Maroc

Une grande frustration !

À peine adoptée le 14 février, la nouvelle loi sur les violences faites aux femmes au Maroc suscite déjà une vive levée de boucliers de la société civile, laquelle égraine un long chapelet de lacunes qui devraient être rectifiées.

Tout ça pour ça ? Promise aux femmes depuis 2006, la loi contre les violences basées sur le genre, qui jusqu’en 2016 dormait tranquillement dans les tiroirs du gouvernement, a été finalement adoptée le 14 février 2018 par la Chambre des représentants.
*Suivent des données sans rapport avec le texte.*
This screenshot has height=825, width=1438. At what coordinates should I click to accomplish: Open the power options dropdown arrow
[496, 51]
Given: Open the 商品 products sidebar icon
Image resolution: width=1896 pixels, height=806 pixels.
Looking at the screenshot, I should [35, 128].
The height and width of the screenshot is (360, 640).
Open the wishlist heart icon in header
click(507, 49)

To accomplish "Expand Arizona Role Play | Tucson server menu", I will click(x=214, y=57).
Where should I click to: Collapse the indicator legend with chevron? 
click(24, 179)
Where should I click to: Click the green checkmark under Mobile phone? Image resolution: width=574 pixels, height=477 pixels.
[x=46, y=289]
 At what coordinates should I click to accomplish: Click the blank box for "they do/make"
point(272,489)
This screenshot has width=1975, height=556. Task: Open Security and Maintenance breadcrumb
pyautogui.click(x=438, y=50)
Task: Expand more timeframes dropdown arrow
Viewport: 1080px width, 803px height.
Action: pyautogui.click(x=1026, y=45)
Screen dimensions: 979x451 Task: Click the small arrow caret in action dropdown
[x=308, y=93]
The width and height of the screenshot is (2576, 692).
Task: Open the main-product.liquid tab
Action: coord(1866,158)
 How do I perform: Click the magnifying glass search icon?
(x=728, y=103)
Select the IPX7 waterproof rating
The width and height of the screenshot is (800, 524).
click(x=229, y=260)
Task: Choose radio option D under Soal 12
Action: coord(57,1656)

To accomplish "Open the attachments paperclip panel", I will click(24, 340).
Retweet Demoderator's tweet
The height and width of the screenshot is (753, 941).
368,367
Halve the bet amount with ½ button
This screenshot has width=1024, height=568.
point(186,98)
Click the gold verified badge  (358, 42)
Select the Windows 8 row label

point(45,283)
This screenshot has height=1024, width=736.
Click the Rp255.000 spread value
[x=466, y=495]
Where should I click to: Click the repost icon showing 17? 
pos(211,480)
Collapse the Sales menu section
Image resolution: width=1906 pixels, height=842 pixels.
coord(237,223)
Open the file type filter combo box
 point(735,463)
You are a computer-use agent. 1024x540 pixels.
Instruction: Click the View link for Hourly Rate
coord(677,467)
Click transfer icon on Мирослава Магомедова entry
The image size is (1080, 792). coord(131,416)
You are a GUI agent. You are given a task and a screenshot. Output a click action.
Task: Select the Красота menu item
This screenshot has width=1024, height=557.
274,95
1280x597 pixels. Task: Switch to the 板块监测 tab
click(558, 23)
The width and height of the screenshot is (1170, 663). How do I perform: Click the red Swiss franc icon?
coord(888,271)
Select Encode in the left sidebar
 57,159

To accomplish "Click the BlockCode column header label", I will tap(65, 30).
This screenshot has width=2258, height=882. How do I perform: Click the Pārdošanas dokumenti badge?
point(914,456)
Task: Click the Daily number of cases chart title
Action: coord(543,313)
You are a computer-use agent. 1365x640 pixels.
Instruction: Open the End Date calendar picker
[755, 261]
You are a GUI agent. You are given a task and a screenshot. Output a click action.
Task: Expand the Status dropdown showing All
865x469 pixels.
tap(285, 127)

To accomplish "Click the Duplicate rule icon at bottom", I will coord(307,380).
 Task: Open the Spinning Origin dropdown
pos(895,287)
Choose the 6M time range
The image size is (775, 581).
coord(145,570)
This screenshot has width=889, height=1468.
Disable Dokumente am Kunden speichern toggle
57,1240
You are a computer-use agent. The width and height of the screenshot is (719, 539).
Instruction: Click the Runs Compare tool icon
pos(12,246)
C’est l’aboutissement d’une décennie de lutte de la part des organisations de défense des droits des femmes et la fin de plusieurs va-et-vient entre les commissions parlementaires permanentes des deux Chambres ces deux dernières années mais à peine adoptée, la loi n°103-13 est déjà vivement décriée par les mouvements de lutte contre les violences faites aux femmes. Le texte, selon les détracteurs, comporterait de nombreuses lacunes. Selon la femme politique et militante, Nouzha Skalli, «la loi a laissé une grande frustration auprès de la société civile et auprès du Conseil national des droits de l’homme». Pour l’ancienne ministre du Développement social, de la famille et de la solidarité qui s’exprimait mardi 27 février lors du «Tea Time» mensuel  organisé par l’Union de la presse francophone-section Maroc (UPF) au Four Season Casablanca, la loi est «floue» dans la mesure où elle n’assigne pas clairement de devoirs à la police, aux procureurs et aux juges d’instruction notamment dans les affaires de violence familiale.

Un texte lacunaire ?
Pour illustrer son propos, la première présidente du groupe parlementaire au Maroc liste les dispositions qui auraient dû être prises en compte par les législateurs. La diligence voulue, le vol ou le viol conjugal, le harcèlement sexuel dans les rues, (aucune définition claire) sont autant de manquements relevés dans le texte «lacunaire». Selon l’ancienne parlementaire, ces nombreuses lacunes n’honorent pas l’effort de lobbying fourni par les différents mouvements de la société civile qui militent pour la dignité de la femme marocaine. Elle regrette une énorme occasion ratée pour les nombreuses victimes d’abus sexuels dans le pays. Cependant, l’invitée de la rencontre organisée à la veille du 8 mars pour discuter de la loi sur la lutte contre la violence à l’égard des femmes et les libertés individuelles, reconnaît un certain nombre d’avancées constitutionnelles apportées au nouveau texte. Elles sont relatives notamment à la disposition interdisant toute forme de discrimination fondée sur le sexe et proclame l’égalité entre les hommes et les femmes que ce soit dans le domaine civil, culturel, politique et environnemental…Mais celles-ci ne règlent pas tout, a-t-elle nuancé. Pire encore, poursuit la militante, certains défauts relevés dans le texte «lacunaire» exposent les femmes à plus de violences.

Le combat continue
En effet, la nouvelle loi ne prévoit pas une protection garantissant une autonomie «financière» aux victimes des abus sexuels. Or, selon une étude gouvernementale consultée par Humans rights watch, 3% seulement des femmes ayant subi des violences conjugales en avaient informé les autorités. La plupart d’entre elles abandonnent les rares poursuites pénales qui sont engagées, en raison des pressions subies de la part de leur famille ou de celle de leur conjoint abusif, ou parce qu’elles sont dépendantes financièrement de leurs agresseurs. Et à ce propos, l’ONG qui se donne pour mission de défendre les droits de l’Homme et le respect de la déclaration universelle des droits de l’homme souligne que la nouvelle loi instaure certes des mesures de prévention et fournit «des protections nouvelles aux victimes» mais elle oblige les victimes à engager des poursuites pénales pour obtenir une protection, ce que peu d’entre elles sont en mesure de faire par manque de moyens financiers. De plus, le texte ne prévoit pas non plus de financement pour les refuges d’accueil des femmes victimes de violences, se désole encore l’ONG. Faut-il alors brûler le texte dont l’entrée en vigueur est prévue dans six mois ? Pour l’ancienne patronne de l’Alliance socialiste au sein de la Chambre des représentants, qui regrette l’offensive idéologique contre les femmes au Maroc, le combat pour une meilleure protection de celles-ci contre les violences conjugales et familiales ne fait que commencer.